Sunday, March 15, 2009

Legislators in New Mexico vote to repeal death penalty

Support for the death penalty is a mile wide, but only a inch deep. Consider today's wire story from the Associated Press (Edited for brevity):

Saturday, March 14, 2009
SANTA FE, New Mexico:

The State Legislature voted Friday to repeal the death penalty, meaning New Mexico could become the 15th U.S. state without capital punishment if the governor signs the bill into law.
Gov. Bill Richardson has opposed a repeal in the past, but now says he would consider signing it. "I haven't made a final decision," the governor said this week.
If Richardson signs the bill, New Mexico — one of 36 states with capital punishment — will become the second state to ban executions since the U.S. Supreme Court reinstated the death penalty in 1976. New Jersey was the first, in 2007.
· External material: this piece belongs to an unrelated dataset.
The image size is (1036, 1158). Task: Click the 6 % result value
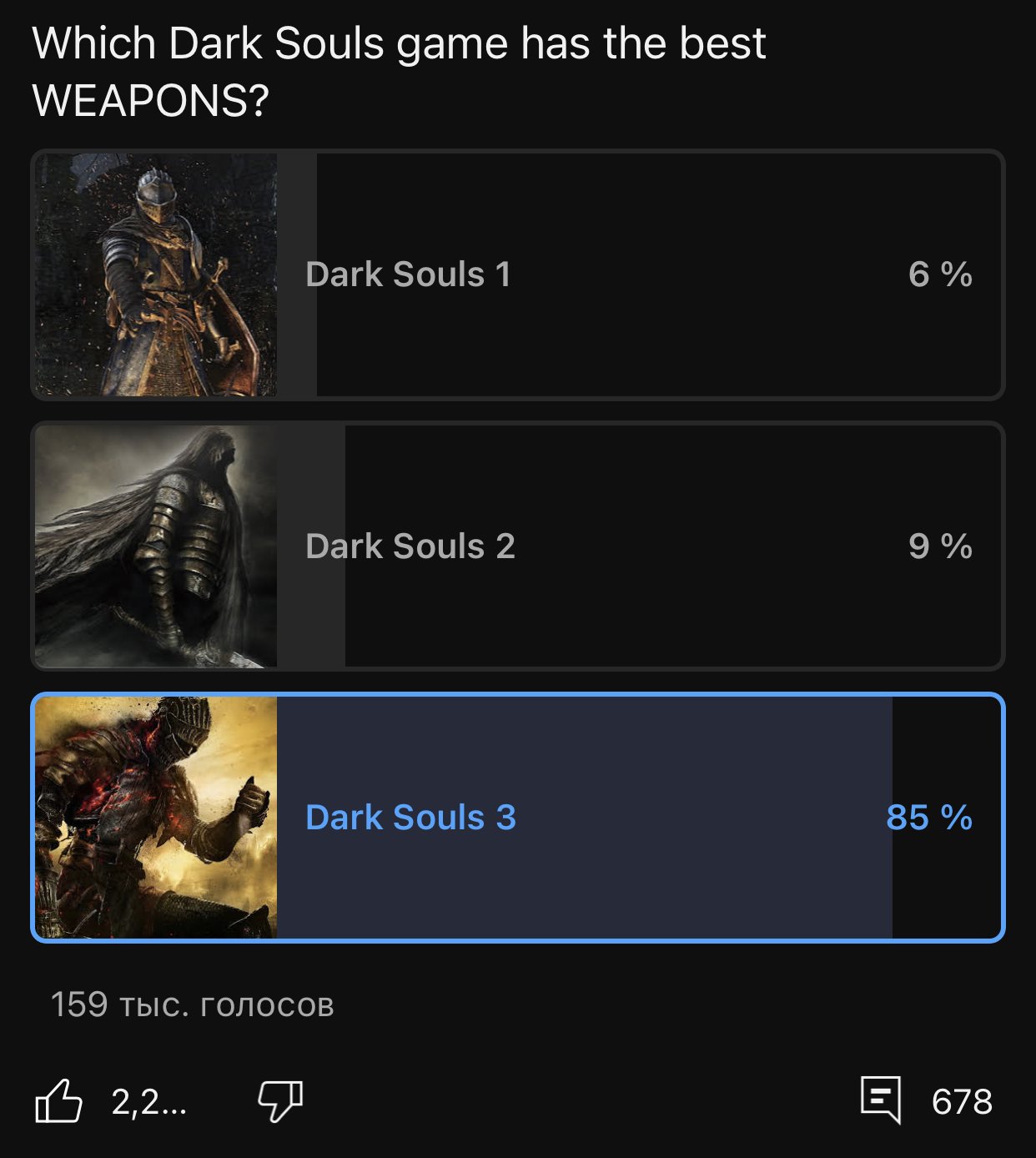[x=940, y=274]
The state Senate voted 24-18 on Friday in favor of the bill, which replaces capital punishment with a sentence of life-without parole. The House approved it a month ago. However, a repeal would not affect the sentences of the state's two inmates on death row.
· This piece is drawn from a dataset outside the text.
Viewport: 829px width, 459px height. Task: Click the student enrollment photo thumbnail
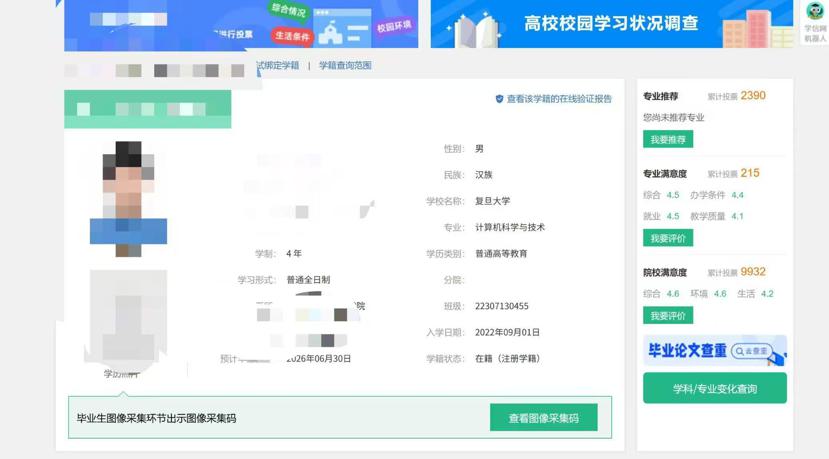click(x=128, y=198)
Countrywide, death sentences and executions have been on a steady decline for more than a decade. Legislation being debated in several states to abolish capital punishment is getting more attention than in the past. Repeal legislation has passed the state Senate in Montana and awaits a House hearing. The state Senate in Kansas is expected to debate a repeal bill on Monday.
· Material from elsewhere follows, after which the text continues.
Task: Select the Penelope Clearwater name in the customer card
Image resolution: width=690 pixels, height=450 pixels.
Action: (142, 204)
President Barack Obama has said he is in favor of executions only in extreme cases, but has otherwise mostly avoided the issue and has no direct sway over states' death penalty laws. But he could appoint more liberal justices to federal courts who are less likely to impose death sentences.
In part, recent death row exonerations prompted by improved methods of testing physical evidence, including DNA samples, have planted seeds of doubt. And changes to state laws also have made a difference, as more states have been giving juries the option of imposing life without parole rather than death.
"As beautiful as our justice system is ... it is still a justice system of human beings, and human beings make mistakes," Sen. Cisco McSorley, an Albuquerque Democrat, said during nearly three hours of debate.
Financial necessity also is a driving factor. The death penalty is expensive — trials often require extra lawyers for appeals and higher security costs — and cash-strapped states are responding to the notion that it is cheaper to imprison people for life.
Observers caution that the death penalty is not likely to end soon in a country where polls still show 60 percent of people support executions. They point to the mostly conservative American South — which does not include New Mexico — as the major reason.
Of the 1,151 executions nationwide since the U.S. Supreme court reinstated the death penalty in 1976, the vast majority — 951 — occurred in the South, according to the nonprofit Death Penalty Information Center. New Mexico has executed one, convicted child killer Terry Clark in 2001.